To refresh your Prometheus authentication token:

  1. Open a terminal window and log in to your OpenShift® server.
  2. Set the following environment variables for your terminal session:
    export CPD_URL="https://cpd-cpd-instance.apps.example.com"
    export DATAGATE_NAMESPACE="<datagate-namespace>"
    export CPD_USERNAME="<cpd-user>"
    export CPD_PASSWORD="<cpd-password>"

    where

    https://cpd-cpd-instance.apps.example.com
    Is an example of a web address of a Cloud Pak for Data instance. Replace it with the valid address of your Cloud Pak for Data instance.
    <datagate-namespace>
    Is your Data Gate namespace.
    <cpd-user>
    Is the username of a Cloud Pak for Data administrator.
    <cpd-password>
    Is the password belonging to the username of the Cloud Pak for Data administrator.
  3. Obtain a new token by entering the following command:
    export TOKEN=$(
      curl -k -s -X POST "${CPD_URL}/icp4d-api/v1/authorize" \
        -H "Content-Type: application/json" \
        -d "{\"username\":\"${CPD_USERNAME}\",\"password\":\"${CPD_PASSWORD}\"}" \
      | jq -r '.token'
    )
  4. Verify that the token was retrieved:
    echo "Token obtained: ${TOKEN:0:30}..."
  5. Update the Prometheus authentication secret:
    oc create secret generic prometheus-bearer-token \
      --from-literal=token="${TOKEN}" \
      -n "${DATAGATE_NAMESPACE}" \
      --dry-run=client -o yaml | oc apply -f -
    
  6. Wait until the pods have restarted. This takes about one minute.
    Use the following command to check whether this is the case:
    oc get pods -n openshift-user-workload-monitoring \
    -l app.kubernetes.io/name=prometheus -w

What to do next

You can take a few actions to find out whether a bearer token secret update is necessary:

  • Check whether metrics collections have failed. This is a good indicator for an expired bearer token secret. Run the following Prometheus query for this purpose:
    
    increase(datagate_table_sync_metrics_refresh_failures_total[10m]) > 0
  • See if Prometheus user workload monitoring is enabled and running:
    oc get route -n openshift-user-workload-monitoring
  • Open the Prometheus UI and select Status > Targets on the sidebar. Check the target status that is displayed when you select and run the datagate-table-sync-metrics query.
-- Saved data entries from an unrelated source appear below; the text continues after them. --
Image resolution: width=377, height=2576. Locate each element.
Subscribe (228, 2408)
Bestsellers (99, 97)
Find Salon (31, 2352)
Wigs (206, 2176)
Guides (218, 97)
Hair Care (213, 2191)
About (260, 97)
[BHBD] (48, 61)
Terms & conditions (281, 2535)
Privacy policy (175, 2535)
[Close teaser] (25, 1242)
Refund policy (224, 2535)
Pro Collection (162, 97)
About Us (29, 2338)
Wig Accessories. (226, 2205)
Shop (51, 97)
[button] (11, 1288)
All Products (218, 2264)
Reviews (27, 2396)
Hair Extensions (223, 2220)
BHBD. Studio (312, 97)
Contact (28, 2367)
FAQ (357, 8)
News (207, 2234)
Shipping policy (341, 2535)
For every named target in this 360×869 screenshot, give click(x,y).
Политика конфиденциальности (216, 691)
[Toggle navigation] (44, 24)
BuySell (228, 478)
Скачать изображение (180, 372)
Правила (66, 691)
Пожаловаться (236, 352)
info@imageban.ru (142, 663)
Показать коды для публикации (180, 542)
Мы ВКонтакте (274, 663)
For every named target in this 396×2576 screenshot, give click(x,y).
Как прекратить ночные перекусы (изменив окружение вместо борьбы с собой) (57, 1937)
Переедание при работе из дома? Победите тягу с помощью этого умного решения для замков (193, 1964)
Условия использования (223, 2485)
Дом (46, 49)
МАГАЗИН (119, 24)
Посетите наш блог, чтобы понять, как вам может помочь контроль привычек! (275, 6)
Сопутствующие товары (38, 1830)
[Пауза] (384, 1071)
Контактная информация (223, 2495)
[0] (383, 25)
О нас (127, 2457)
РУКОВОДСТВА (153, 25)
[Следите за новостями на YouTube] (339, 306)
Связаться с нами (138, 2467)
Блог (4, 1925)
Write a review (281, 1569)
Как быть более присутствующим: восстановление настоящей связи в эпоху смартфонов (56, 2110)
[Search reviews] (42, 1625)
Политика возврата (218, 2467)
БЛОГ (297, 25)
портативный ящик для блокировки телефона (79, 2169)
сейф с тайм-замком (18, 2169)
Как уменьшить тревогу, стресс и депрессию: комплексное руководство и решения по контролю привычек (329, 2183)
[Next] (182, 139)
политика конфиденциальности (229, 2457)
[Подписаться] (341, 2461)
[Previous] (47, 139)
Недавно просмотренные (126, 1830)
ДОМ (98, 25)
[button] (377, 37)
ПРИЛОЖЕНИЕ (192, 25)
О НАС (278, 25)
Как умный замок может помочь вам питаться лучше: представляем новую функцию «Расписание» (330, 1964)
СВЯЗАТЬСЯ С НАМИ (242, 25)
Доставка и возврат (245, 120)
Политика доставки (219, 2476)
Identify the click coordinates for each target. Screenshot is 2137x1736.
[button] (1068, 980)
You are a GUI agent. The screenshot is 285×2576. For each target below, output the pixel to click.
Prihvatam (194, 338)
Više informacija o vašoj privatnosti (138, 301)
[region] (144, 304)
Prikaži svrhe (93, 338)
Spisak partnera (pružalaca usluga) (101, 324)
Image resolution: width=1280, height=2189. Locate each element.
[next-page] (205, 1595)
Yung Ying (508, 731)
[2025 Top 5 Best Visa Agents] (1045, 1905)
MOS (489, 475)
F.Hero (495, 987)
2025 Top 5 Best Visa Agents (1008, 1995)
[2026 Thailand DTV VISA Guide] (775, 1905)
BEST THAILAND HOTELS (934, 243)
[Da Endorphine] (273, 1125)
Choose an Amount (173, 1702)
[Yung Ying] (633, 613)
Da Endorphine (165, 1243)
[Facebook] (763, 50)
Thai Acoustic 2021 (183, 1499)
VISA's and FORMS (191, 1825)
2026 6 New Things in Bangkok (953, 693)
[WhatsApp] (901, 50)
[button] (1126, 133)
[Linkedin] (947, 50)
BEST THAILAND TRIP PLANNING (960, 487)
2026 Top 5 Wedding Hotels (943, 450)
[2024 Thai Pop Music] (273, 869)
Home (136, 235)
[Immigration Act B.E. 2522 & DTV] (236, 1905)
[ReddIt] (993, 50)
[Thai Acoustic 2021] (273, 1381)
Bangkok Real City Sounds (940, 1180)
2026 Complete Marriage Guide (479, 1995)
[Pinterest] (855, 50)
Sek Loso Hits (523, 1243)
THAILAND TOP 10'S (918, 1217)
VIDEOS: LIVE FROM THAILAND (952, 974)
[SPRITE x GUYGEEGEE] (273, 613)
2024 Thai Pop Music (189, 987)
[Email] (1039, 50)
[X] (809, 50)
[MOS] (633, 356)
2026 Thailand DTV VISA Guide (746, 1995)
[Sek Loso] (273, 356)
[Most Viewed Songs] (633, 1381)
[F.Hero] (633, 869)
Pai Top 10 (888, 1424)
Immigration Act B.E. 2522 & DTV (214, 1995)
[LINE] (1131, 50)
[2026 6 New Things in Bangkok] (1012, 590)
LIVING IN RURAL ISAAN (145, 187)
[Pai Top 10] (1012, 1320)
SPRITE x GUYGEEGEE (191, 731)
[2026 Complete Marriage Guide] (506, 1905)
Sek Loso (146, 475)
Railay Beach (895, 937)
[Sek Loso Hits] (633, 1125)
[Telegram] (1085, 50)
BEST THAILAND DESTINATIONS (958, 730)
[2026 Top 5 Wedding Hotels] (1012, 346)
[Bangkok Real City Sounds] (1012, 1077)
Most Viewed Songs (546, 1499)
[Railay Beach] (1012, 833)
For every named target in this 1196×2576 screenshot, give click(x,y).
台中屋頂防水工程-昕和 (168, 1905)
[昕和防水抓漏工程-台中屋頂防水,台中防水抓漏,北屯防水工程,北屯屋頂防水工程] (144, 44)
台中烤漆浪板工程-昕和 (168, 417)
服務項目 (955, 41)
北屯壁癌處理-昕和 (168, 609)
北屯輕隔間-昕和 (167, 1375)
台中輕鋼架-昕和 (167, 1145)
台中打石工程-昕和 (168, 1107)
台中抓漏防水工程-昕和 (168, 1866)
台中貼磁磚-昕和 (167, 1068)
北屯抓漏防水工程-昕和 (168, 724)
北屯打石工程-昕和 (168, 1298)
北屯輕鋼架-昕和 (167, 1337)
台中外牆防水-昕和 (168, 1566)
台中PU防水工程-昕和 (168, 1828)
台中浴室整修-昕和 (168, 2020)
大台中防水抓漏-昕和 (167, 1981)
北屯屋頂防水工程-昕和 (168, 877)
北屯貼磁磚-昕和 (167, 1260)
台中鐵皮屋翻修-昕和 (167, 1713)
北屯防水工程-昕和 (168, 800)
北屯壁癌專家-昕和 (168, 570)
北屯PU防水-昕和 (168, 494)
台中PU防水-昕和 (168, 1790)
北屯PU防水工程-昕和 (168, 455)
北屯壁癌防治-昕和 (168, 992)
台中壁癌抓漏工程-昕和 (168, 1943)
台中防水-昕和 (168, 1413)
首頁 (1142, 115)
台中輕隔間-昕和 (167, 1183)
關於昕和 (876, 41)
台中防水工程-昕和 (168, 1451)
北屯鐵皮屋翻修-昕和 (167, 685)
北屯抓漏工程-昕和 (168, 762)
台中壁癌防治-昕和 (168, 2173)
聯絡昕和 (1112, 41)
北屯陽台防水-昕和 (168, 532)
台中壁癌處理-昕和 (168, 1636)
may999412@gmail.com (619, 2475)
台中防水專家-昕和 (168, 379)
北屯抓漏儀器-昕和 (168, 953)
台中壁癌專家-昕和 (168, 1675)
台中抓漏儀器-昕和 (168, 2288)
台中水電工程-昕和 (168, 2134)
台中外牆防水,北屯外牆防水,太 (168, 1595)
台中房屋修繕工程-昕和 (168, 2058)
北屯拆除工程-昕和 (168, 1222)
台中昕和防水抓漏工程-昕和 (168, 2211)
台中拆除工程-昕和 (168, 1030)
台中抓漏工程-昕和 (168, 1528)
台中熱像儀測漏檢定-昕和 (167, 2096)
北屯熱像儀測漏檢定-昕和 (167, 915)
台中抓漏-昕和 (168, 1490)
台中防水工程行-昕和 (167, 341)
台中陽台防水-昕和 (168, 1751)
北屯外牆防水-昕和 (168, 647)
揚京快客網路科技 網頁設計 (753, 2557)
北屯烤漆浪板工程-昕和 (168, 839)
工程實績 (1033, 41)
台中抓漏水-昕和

In addition, you can take the following measures to automate bearer token secret updates:

  • Create a cron job on the OpenShift server that refreshes the token and restarts the Prometheus pods.
  • Use an external secrets operator for a centralized secrets management.
  • Make the Data Gate pods use a sidecar container that manages the token lifecycle.